Creating a Healthy Project Culture

Glen Alleman seems to have nailed it, with Alert – Was Poor PM the Root Cause of ACA Difficulties? Among the many problems:

  • No overall program manager
  • No way for stakeholders to know what Done looks like (no release criteria)
  • No replanning

I'm a huge fan of rolling wave planning.  (Read Starting with Rolling Wave Planning for more details if you don't understand how.) That helps you plan to replan and helps you see where you are.

Do I believe in program management—one person to coordinate the efforts of everyone—for large programs? You bet. Do I believe in project management? You bet. Am I one of those people who believe in agile project management for geographically distributed teams? Yes, sirree. How about projects and programs where people are clinging to their silos? Absolutely.

Ron Jeffries, on Twitter, the other day said,

None of Agile, Lean, Kanban, or any other method ever recommended not thinking. Those who do them without thinking do…

No one is supposed to turn their brain off when they go to work. Honestly.

That is exactly why I believe in creating a healthy project culture. If that requires someone whose title is “project manager” or “agile project manager” to steer the project or program, that's fine with me. Not to control. To steer.

In a serial or phase gate project, you do need someone with some kind of a project manager/program manager title. Why? Because the discipline is in the project manager, not in the team. It's a hierarchical approach to managing and steering projects. You can still create a healthy project culture.
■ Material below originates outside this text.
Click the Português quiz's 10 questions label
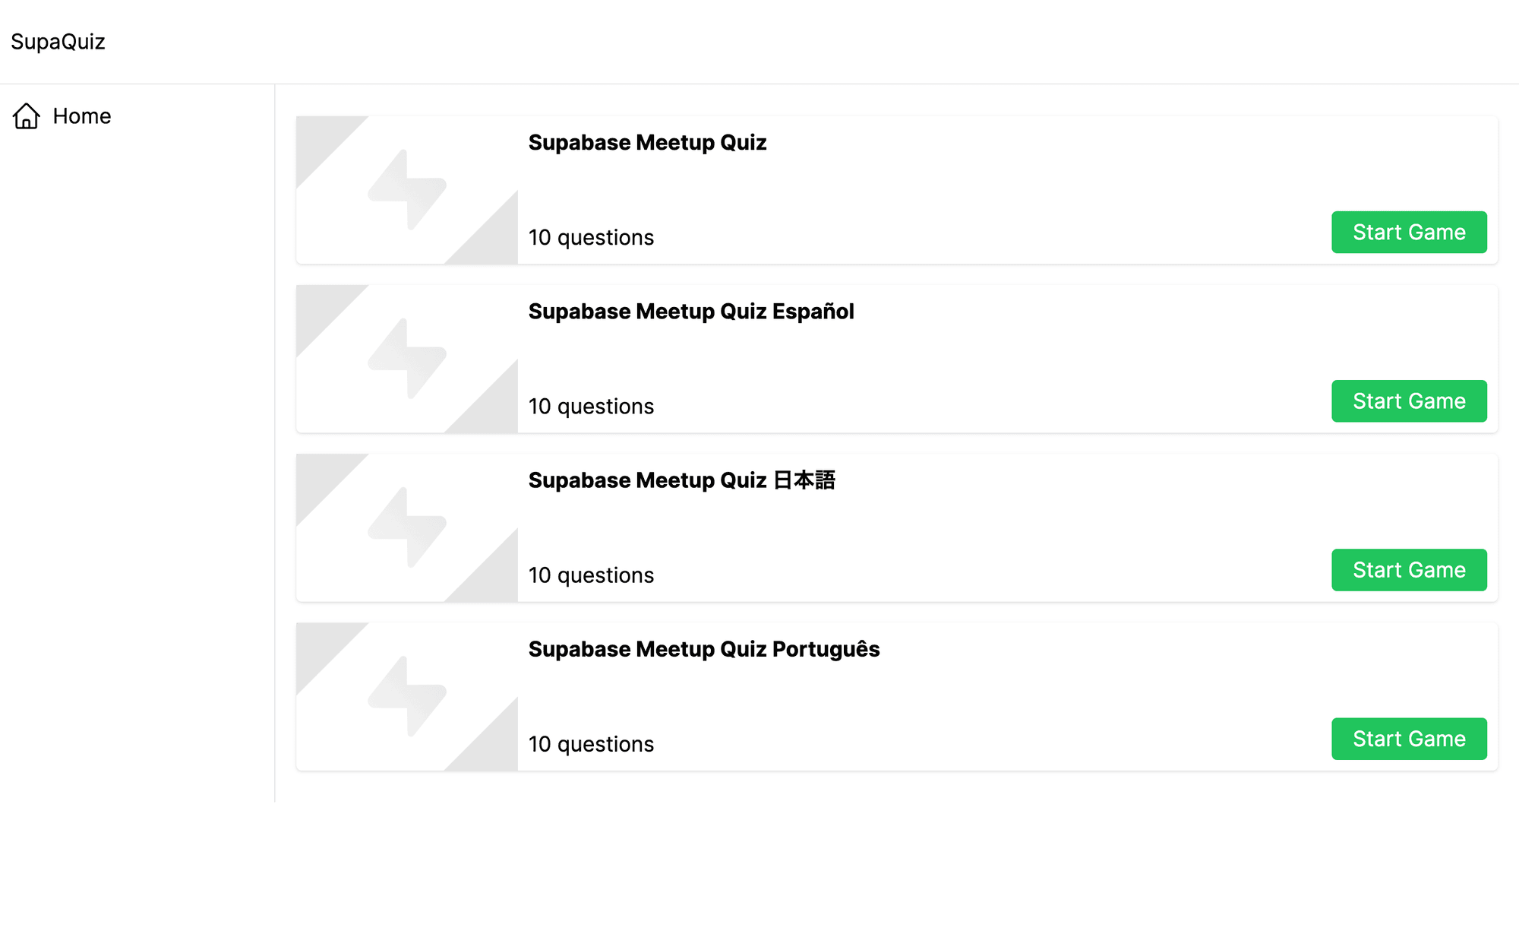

Now, how do you create a healthy project culture? Well, you could read what Glen wrote in his post. Note the emphasis on evaluating where you are and replanning. I have yet to meet a project that does not require replanning. Every project needs built-in feedback, more often, rather than less often. Rolling wave planning helps you build in feedback. It does not create the illusion that you have a path and you will stick to it, come hell or high water. It promotes transparency, because you say, “Here's where we are. There's where we want to be. How do we get there from here?” It's a tool that works.
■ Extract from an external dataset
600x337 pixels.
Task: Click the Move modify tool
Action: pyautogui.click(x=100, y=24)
Here's what I consider to be elements of a healthy project culture:

  1. You have to honest about where you are and about where you want to go. For me, this is encapsulated in a project (or program) charter, with the vision, the project drivers and release criteria. See the Manage It! templates for my templates.
  2. You have to see your project state. Don't think a Gantt chart shows your project state. That's wishful thinking. Cumulative flow, velocity charts because they are burnups, and demos show your project state. Yes, a phase gate project can deliver these measurements. Why do you need to see your project state? So you can steer where you want to go, if you're not where you want to be.
  3. Project teams who are working on only one project at a time, so they can maintain project flow.
  4. A servant leader who collaborates with the project team (in the case of a program, all the project teams and the core team) to facilitate everyone delivering their piece.
  5. People can ask questions about risks, such as “I'm concerned that performance isn't so hot.”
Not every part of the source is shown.